Start of Task data

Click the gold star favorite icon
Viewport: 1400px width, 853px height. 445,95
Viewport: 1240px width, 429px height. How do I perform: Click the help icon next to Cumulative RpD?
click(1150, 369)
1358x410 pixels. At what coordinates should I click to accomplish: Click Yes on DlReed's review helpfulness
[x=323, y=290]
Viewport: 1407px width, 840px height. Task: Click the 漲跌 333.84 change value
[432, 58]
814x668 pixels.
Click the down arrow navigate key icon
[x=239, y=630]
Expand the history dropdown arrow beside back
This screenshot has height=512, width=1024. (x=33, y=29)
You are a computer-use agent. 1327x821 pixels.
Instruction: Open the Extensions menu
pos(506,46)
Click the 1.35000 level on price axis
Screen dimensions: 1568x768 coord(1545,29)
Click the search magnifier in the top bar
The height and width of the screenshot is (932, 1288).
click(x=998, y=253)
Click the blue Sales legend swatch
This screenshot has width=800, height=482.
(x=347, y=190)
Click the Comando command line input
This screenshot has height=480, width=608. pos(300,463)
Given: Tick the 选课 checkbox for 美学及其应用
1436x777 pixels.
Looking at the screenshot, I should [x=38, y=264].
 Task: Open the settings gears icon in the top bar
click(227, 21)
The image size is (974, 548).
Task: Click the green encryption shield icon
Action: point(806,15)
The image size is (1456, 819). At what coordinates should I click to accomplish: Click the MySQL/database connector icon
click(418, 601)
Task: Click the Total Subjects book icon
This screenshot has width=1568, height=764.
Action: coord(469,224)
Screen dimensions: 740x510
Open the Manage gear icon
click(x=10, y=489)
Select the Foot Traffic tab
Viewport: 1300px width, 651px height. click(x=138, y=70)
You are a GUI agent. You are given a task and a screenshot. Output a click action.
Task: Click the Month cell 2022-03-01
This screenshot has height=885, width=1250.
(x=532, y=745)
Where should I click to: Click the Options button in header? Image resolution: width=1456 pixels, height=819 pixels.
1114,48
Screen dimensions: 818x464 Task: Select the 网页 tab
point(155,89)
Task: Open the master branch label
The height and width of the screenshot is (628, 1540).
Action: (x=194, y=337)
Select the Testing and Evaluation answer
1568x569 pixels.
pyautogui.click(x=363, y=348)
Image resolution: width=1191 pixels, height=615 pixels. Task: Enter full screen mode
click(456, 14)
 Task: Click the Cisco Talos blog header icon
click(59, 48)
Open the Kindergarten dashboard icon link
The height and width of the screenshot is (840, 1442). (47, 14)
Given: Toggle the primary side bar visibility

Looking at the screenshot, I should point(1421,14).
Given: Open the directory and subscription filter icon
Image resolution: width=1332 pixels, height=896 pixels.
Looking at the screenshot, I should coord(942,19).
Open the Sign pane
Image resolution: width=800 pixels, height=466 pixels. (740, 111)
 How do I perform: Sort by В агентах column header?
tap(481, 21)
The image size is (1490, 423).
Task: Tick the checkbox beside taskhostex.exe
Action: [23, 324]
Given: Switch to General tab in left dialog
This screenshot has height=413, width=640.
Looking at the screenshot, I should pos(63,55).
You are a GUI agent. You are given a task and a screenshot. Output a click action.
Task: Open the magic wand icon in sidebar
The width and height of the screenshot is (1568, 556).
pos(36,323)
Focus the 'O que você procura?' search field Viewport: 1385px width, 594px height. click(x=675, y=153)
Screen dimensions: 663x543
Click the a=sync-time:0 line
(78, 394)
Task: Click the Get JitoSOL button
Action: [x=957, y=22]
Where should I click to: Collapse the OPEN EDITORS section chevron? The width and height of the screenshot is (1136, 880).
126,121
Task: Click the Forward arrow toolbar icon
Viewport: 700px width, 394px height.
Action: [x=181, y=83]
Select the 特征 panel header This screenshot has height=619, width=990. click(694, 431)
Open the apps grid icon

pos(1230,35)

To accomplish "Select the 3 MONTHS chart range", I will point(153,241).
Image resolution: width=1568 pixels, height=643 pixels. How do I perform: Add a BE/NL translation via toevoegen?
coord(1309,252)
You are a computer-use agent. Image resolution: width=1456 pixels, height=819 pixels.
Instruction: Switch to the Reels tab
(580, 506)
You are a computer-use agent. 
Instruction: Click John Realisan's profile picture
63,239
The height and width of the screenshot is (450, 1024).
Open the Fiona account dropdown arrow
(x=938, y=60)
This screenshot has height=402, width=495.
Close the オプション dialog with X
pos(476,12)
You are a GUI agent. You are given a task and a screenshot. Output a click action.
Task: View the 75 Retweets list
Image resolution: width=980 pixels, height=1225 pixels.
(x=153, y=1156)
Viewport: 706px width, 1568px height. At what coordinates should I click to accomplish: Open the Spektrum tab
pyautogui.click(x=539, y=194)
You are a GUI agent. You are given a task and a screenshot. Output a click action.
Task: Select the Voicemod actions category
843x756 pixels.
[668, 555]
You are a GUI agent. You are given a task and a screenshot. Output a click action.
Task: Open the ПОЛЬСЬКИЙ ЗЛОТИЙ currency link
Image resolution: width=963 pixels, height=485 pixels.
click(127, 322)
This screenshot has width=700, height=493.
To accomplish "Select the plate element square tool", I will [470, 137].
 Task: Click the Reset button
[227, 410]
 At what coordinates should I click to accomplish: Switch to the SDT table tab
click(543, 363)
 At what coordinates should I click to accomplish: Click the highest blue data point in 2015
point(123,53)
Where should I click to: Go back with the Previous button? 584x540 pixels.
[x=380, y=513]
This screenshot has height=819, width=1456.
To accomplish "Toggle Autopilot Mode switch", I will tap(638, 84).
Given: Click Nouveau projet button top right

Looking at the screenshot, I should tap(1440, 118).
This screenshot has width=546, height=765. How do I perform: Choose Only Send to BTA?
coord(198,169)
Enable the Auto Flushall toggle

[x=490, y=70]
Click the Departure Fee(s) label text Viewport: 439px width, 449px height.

End of Task data

» **Required task**
Copy out the listing lines unchanged, beginning at the line that has "Where should I click to: Click" and stopping after the line that has "pyautogui.click(x=363, y=348)".

» **Output for this task**
Where should I click to: Click the Options button in header? Image resolution: width=1456 pixels, height=819 pixels.
1114,48
Screen dimensions: 818x464 Task: Select the 网页 tab
point(155,89)
Task: Open the master branch label
The height and width of the screenshot is (628, 1540).
Action: (x=194, y=337)
Select the Testing and Evaluation answer
1568x569 pixels.
pyautogui.click(x=363, y=348)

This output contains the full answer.